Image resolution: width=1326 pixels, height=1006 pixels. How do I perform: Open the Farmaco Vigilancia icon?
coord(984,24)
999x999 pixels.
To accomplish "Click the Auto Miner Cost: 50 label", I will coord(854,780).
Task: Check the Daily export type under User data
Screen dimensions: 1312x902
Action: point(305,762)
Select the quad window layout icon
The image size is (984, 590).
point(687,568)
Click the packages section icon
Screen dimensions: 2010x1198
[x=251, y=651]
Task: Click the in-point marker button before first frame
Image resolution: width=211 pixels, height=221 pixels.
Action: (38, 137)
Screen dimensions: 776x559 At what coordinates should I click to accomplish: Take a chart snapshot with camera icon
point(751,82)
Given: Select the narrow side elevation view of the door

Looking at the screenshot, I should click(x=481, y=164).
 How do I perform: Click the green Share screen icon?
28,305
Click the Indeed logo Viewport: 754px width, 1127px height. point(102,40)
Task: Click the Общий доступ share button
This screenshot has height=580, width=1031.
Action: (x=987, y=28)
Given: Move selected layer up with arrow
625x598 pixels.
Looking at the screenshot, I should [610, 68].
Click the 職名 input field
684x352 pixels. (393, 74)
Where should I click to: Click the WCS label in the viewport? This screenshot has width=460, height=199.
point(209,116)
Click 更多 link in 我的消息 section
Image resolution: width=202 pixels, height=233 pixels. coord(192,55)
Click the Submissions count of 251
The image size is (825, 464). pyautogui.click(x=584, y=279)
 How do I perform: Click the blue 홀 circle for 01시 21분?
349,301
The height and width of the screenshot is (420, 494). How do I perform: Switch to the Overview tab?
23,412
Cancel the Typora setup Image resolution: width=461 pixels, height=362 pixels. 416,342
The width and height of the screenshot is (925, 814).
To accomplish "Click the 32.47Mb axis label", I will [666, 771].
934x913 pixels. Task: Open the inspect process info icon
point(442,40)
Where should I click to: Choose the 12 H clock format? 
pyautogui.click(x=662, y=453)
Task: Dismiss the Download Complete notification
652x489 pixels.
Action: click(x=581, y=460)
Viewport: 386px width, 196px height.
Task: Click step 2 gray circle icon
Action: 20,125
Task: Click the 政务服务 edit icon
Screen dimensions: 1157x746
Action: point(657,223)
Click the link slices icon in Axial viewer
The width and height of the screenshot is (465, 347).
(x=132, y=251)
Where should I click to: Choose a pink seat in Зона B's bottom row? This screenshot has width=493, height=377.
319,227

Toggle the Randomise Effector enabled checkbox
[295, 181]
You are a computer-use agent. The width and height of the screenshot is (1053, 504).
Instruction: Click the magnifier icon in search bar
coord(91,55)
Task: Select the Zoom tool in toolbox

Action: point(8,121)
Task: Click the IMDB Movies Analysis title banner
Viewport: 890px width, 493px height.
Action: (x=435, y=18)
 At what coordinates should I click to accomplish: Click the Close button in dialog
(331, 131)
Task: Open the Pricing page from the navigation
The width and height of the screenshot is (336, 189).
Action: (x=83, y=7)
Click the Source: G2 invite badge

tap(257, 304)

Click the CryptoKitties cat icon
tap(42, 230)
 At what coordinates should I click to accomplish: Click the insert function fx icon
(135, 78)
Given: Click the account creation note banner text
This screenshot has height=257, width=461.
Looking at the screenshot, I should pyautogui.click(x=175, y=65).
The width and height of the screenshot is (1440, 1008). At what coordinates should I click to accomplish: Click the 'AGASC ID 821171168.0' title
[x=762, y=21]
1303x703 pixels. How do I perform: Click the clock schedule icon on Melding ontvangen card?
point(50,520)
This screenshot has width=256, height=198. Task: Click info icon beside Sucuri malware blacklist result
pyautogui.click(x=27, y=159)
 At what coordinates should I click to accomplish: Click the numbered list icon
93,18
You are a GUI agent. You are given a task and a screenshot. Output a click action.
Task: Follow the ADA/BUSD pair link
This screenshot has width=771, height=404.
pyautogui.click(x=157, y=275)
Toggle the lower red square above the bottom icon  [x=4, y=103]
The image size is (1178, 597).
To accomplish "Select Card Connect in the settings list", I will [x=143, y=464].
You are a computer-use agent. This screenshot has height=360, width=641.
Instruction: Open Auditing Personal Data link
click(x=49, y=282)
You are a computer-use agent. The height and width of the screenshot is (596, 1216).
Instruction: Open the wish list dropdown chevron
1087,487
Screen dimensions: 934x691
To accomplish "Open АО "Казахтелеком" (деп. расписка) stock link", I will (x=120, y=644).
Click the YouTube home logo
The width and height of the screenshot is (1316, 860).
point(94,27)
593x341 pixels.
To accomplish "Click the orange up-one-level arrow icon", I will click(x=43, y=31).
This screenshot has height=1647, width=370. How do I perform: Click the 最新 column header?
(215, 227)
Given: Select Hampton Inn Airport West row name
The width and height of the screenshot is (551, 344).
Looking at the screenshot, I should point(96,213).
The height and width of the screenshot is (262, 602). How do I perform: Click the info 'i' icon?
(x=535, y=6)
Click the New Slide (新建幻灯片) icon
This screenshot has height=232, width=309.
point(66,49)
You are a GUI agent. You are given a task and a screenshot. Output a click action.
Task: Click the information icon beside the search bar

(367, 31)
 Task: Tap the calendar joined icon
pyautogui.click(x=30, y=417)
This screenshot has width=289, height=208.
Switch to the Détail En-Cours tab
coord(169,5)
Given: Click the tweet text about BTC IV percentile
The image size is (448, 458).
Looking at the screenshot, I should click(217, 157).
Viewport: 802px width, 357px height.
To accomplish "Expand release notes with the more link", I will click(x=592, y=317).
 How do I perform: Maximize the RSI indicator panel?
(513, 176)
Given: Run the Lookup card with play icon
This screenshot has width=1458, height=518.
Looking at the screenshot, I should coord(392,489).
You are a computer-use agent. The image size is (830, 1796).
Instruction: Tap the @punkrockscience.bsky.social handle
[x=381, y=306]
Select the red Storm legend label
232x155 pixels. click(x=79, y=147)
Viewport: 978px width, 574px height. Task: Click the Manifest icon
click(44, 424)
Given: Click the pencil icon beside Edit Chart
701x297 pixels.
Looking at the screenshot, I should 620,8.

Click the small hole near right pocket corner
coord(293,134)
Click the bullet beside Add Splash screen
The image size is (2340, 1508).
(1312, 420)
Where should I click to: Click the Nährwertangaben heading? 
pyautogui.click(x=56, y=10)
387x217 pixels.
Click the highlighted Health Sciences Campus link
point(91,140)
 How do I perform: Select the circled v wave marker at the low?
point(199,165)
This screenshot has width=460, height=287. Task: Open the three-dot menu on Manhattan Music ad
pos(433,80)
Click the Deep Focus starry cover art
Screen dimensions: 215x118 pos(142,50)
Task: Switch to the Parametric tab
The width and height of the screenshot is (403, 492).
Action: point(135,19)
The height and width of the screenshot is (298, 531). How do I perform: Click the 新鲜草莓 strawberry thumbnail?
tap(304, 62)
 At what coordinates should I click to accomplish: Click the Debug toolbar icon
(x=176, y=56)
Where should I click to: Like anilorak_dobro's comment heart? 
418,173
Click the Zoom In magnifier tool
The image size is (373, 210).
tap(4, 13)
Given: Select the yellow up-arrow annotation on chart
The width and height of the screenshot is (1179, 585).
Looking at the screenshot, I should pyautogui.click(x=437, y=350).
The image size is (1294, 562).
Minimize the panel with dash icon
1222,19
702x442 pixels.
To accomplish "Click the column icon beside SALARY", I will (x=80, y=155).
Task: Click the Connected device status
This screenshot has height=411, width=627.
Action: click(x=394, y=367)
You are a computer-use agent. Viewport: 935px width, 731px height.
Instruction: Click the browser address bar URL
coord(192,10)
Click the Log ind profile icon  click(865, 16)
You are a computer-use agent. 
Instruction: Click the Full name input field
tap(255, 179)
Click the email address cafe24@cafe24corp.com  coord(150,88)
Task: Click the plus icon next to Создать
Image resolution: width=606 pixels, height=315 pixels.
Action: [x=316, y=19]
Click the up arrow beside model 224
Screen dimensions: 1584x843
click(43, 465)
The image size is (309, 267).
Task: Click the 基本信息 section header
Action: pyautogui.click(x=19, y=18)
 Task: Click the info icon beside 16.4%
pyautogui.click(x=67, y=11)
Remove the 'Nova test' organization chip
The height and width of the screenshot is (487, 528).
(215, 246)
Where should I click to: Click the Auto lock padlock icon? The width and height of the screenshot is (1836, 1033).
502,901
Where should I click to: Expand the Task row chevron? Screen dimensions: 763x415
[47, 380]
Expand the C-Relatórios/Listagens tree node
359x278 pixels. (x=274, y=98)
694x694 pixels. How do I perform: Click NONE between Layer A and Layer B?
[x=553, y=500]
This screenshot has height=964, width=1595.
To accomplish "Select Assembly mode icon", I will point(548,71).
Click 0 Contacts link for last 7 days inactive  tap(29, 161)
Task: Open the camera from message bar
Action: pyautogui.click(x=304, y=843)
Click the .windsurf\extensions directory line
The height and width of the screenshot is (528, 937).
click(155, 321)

━━━━━━━━

Task brief = Search the data for the word "text" and copy each line where it appears.

Result =
Given: Click the account creation note banner text
Given: Click the tweet text about BTC IV percentile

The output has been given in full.